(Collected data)
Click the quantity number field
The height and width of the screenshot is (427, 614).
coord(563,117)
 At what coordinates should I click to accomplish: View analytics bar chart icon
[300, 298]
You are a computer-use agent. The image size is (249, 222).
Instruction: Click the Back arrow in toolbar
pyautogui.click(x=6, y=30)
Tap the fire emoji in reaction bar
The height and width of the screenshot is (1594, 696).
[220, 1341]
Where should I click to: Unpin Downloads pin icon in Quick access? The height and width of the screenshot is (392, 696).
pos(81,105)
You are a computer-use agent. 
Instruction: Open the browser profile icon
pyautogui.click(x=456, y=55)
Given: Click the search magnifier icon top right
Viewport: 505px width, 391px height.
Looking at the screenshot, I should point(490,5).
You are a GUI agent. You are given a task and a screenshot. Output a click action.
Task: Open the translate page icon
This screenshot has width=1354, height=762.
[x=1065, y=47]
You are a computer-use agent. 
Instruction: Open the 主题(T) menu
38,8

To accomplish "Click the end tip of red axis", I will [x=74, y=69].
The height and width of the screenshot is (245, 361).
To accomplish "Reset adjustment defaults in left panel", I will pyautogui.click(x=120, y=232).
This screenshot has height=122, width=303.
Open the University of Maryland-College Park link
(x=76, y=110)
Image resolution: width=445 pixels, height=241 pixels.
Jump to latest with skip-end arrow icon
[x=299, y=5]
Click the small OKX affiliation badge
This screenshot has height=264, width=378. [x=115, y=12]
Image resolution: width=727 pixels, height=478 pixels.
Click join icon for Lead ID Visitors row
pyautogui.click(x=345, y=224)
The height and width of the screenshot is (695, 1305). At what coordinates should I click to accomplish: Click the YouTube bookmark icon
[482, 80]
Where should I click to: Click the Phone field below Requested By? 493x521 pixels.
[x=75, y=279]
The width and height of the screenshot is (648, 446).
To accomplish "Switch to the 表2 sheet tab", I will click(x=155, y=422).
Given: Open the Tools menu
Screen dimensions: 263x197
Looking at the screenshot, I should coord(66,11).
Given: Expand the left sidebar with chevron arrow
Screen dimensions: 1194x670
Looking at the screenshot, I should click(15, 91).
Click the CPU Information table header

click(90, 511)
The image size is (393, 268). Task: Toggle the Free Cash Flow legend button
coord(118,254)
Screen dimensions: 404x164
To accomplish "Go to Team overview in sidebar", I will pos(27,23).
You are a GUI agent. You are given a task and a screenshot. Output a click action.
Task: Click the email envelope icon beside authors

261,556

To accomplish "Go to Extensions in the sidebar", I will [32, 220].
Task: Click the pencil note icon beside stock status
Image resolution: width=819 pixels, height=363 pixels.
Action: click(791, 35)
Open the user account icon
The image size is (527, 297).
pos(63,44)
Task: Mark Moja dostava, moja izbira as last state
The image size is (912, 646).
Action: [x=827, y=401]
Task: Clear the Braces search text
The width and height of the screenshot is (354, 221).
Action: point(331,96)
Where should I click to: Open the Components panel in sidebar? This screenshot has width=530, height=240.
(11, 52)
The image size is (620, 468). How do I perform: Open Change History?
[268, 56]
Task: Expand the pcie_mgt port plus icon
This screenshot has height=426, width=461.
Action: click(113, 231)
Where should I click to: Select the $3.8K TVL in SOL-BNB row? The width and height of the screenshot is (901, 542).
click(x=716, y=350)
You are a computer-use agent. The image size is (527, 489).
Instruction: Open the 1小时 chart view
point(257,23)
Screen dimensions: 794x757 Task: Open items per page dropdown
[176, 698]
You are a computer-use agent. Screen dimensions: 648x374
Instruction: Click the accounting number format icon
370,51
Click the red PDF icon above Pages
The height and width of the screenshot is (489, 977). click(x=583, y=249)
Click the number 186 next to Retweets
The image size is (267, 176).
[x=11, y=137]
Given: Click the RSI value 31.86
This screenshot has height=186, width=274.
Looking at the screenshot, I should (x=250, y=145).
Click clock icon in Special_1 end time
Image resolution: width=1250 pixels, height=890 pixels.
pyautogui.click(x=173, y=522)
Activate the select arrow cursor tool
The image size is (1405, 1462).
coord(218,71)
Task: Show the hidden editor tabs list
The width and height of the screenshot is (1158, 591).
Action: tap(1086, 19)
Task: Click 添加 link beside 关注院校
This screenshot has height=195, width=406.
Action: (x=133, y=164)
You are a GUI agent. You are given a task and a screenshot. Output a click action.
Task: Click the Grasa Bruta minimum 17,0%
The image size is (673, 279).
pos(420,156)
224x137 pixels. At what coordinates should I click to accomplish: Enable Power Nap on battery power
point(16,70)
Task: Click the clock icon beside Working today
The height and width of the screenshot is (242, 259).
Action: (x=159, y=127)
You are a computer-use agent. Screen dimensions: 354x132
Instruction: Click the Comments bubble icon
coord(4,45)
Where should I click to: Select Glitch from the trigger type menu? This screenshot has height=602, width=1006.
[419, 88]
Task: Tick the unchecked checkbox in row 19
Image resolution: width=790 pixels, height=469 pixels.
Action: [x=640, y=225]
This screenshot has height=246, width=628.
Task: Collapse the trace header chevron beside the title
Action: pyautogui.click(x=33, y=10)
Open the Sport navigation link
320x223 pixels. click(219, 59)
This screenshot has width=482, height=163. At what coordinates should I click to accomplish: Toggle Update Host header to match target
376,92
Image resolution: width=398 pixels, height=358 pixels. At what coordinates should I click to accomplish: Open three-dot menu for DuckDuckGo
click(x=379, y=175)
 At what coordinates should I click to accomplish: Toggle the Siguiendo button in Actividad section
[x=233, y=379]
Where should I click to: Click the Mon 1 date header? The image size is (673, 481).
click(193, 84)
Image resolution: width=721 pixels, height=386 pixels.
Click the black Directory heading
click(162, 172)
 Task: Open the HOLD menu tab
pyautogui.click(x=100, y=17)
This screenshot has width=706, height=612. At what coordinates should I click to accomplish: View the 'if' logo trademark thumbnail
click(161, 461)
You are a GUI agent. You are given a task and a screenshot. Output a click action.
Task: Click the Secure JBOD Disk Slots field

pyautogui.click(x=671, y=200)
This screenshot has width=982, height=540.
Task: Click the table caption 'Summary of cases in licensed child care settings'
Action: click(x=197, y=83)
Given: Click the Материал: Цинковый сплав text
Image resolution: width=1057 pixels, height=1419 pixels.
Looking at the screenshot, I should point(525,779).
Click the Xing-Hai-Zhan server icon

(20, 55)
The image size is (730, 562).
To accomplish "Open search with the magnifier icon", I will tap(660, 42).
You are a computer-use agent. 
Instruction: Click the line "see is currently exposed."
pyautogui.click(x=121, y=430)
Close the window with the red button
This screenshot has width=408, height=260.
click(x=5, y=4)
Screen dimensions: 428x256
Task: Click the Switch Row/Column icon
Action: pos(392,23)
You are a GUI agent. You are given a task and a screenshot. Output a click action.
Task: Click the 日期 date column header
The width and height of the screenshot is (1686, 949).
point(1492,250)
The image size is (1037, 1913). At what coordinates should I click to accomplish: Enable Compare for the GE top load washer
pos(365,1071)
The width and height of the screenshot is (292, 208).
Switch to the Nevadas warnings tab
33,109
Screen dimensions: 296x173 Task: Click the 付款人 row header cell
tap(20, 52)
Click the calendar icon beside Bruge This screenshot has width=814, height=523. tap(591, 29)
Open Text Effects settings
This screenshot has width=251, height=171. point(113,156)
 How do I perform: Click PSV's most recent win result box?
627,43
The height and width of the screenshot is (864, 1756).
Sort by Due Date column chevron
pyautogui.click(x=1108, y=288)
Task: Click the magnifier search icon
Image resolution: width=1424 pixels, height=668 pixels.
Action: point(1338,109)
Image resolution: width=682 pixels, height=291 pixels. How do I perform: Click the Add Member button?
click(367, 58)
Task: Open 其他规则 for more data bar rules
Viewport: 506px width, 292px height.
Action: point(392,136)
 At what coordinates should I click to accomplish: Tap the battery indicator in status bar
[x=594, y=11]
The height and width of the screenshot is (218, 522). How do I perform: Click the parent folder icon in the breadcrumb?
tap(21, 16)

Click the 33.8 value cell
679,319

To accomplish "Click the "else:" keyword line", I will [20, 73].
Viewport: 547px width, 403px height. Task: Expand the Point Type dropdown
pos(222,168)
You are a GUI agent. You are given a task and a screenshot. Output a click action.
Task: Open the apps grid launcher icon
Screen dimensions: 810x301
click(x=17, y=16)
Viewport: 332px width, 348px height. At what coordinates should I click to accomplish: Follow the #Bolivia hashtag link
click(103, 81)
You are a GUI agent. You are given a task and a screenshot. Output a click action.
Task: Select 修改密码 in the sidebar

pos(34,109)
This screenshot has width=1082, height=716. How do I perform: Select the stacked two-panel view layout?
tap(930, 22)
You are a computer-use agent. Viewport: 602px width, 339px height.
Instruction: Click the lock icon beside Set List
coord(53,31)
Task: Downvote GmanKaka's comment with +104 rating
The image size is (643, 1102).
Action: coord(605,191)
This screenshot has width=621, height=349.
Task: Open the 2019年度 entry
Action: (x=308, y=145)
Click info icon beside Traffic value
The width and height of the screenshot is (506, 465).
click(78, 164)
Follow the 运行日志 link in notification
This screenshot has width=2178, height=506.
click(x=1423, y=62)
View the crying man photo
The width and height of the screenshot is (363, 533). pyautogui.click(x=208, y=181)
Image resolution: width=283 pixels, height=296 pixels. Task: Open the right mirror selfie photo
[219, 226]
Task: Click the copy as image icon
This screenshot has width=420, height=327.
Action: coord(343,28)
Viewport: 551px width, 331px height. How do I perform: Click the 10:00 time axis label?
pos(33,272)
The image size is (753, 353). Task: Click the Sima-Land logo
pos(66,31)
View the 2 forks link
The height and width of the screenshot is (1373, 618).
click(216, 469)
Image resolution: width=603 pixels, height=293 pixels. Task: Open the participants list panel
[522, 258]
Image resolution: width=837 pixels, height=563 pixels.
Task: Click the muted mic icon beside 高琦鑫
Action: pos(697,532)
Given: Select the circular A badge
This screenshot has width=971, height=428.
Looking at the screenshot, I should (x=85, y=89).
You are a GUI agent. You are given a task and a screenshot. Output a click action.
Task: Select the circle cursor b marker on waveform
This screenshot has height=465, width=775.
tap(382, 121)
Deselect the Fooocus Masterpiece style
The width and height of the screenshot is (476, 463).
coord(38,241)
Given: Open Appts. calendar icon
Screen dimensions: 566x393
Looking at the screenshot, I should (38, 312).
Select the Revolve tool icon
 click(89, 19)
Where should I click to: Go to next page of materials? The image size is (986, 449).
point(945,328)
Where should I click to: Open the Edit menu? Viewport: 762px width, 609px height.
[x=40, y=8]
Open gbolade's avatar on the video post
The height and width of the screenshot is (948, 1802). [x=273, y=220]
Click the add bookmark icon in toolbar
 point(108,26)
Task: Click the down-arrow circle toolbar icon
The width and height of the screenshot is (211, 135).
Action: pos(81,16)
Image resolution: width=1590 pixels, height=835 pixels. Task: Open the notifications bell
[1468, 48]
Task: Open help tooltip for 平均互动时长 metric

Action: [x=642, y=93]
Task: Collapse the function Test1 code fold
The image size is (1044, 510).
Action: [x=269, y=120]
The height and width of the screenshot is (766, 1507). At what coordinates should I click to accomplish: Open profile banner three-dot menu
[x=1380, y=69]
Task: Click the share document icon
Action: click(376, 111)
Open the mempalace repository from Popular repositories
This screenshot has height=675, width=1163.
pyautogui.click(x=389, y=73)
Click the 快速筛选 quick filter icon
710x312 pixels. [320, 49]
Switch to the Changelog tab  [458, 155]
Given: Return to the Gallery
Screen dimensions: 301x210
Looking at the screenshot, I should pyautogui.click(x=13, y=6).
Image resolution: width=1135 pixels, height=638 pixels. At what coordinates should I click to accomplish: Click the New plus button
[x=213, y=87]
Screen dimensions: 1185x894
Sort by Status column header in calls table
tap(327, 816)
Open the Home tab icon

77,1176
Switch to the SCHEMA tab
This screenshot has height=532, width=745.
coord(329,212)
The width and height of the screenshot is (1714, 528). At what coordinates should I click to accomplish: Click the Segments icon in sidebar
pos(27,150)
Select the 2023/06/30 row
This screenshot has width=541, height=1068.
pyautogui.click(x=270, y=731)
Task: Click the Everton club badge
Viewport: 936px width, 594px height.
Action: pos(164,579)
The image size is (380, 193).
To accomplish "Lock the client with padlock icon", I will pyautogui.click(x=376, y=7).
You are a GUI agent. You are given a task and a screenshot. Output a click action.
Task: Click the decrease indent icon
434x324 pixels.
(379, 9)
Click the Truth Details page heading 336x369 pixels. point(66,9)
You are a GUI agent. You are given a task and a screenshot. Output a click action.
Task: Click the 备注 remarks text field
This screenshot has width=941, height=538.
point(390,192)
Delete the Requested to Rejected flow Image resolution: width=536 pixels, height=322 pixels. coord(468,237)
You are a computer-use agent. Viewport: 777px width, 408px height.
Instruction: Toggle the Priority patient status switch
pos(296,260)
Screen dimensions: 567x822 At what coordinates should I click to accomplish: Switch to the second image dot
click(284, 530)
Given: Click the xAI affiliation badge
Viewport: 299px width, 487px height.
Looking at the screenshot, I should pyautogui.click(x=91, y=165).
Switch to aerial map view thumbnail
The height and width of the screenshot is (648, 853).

Try it:
Print the lines above from the one with "You are a computer-use agent. The image size is (527, 489)." through the one with "Given: Click the RSI value 31.86", both included, exactly as written and nothing more.

Written answer:
You are a computer-use agent. The image size is (527, 489).
Instruction: Open the 1小时 chart view
point(257,23)
Screen dimensions: 794x757 Task: Open items per page dropdown
[176, 698]
You are a computer-use agent. Screen dimensions: 648x374
Instruction: Click the accounting number format icon
370,51
Click the red PDF icon above Pages
The height and width of the screenshot is (489, 977). click(x=583, y=249)
Click the number 186 next to Retweets
The image size is (267, 176).
[x=11, y=137]
Given: Click the RSI value 31.86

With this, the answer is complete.